These are the rodents making an attempt to get into your house this fall


When the temperatures cool down in the fall, some of the most common rodents in Maine look for places to hibernate. And for a rodent who wants to get out of the cold, your home will be just as attractive as a den in an old tree or under a pile of stones. Maybe even more.

Here are the most likely rodent visitors you could find in your Maine home this season.


The two types of mice in Maine are house mice and deer mice. At this time of year they are basically looking for warmth and a solid diet. All they need to invite you into your home is a crack or other opening no larger than the diameter of a pencil. They are also not afraid to get into car engines or upholstery.

Here’s what you need to know when mice move into your home this fall.


The eastern chipmunk is a widespread and easily identifiable rodent in Maine’s forests, with its black and white stripes. But this forest dweller also feels very comfortable around people and in your house. Sure, they’re cute to look at when scurrying around your yard or up your trees, but once they move between your walls or attics, the fun stops and damage can begin.

Here’s what you can do if you have chipmunks in your house.

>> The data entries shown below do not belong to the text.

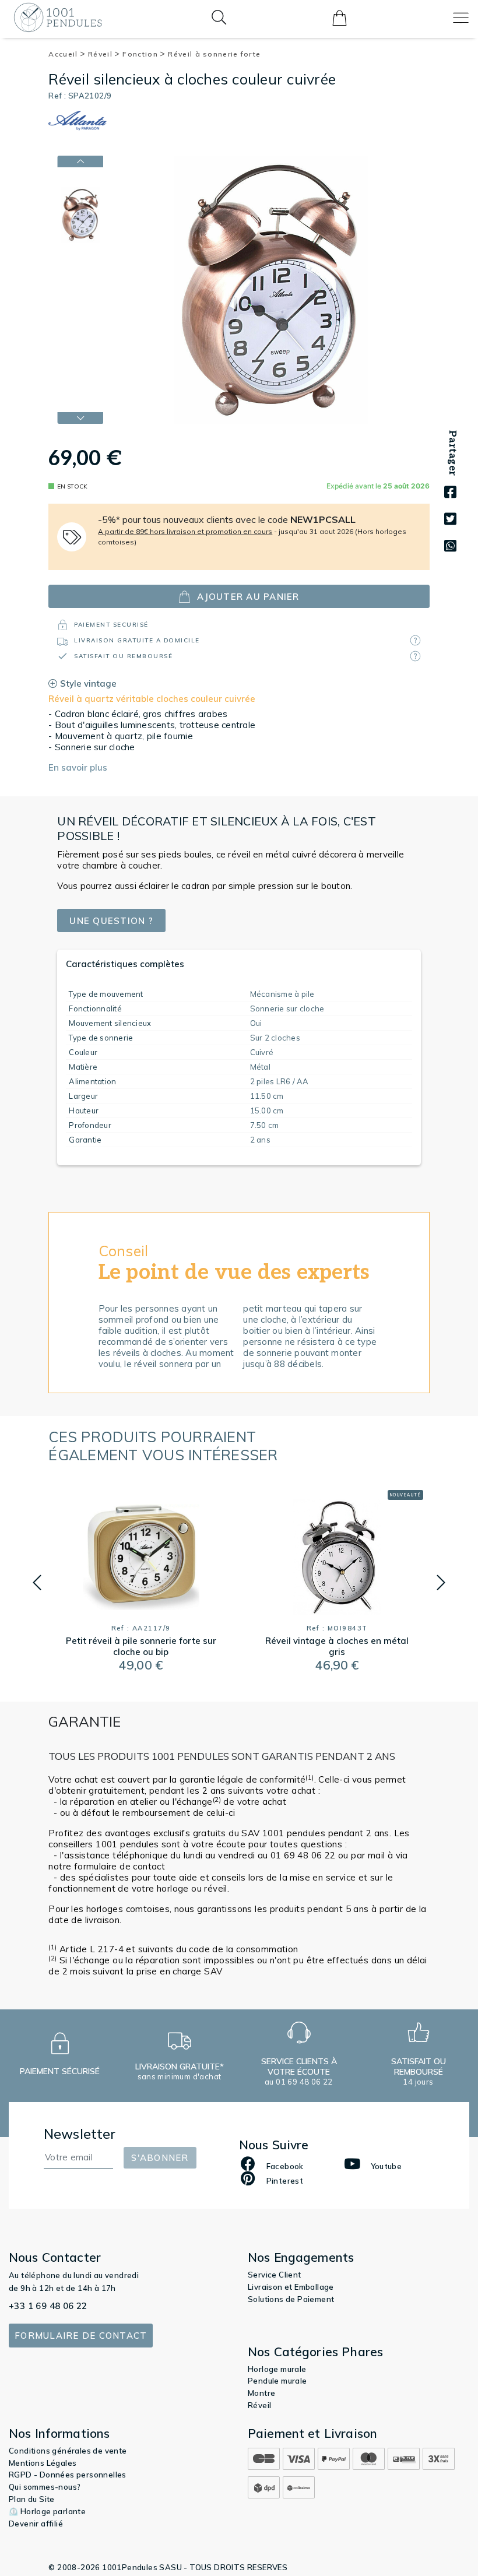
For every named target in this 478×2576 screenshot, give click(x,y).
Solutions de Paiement (291, 2299)
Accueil (64, 54)
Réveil (101, 54)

In Maine we have red tree squirrels and the larger gray squirrels. Both are fully accessible to move into your home in the fall and nest in attics, basements, crawl spaces, or between walls. Once there, they are a loud, smelly and destructive nuisance.

Here’s what to do if squirrels come into your home.

Flying squirrel

In order not to be outdone, the nocturnal flying squirrel will move to your home in the fall and bring his family with him. If you have problems with flying squirrels in your home, you are likely dealing with an entire colony, which can range from 20 to 30 individuals.

Here’s what you can do to get rid of those flying squirrels.


If any living thing causes a chill of fear in homeowners, it’s a rat. In Maine, that would be the Norwegian rat, also known as the brown or sewer rat. Whatever you call it, this omnivorous regulation can get into your home through openings as small as half an inch in diameter and gnaw through wood, drywall, electrical wiring, plastic pipe, and even metal.